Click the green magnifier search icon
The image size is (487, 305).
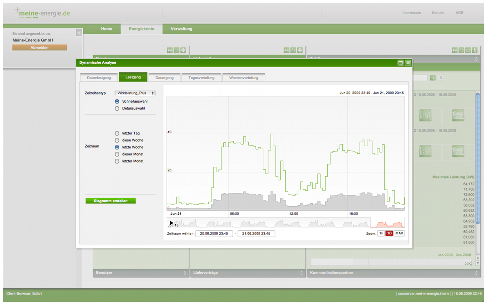pyautogui.click(x=432, y=78)
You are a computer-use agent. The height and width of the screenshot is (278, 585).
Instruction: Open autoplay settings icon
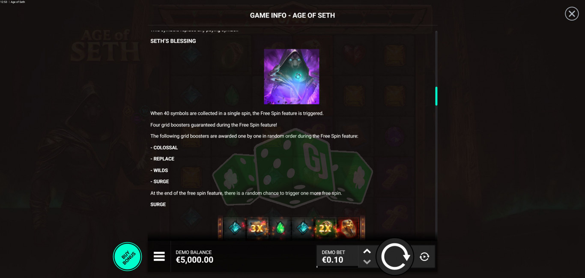pyautogui.click(x=424, y=257)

Task |
Convert the data above into a two-column CSV with the headers "query" and "action", giving each text and its answer one row, with every value in a single quoted field and line breaks replaced by spaces. Leave the pictures out.

Problem solution |
query,action
"Click the green magnifier search icon The image size is (487, 305).","pyautogui.click(x=432, y=78)"
"You are a computer-use agent. The height and width of the screenshot is (278, 585). Instruction: Open autoplay settings icon","pyautogui.click(x=424, y=257)"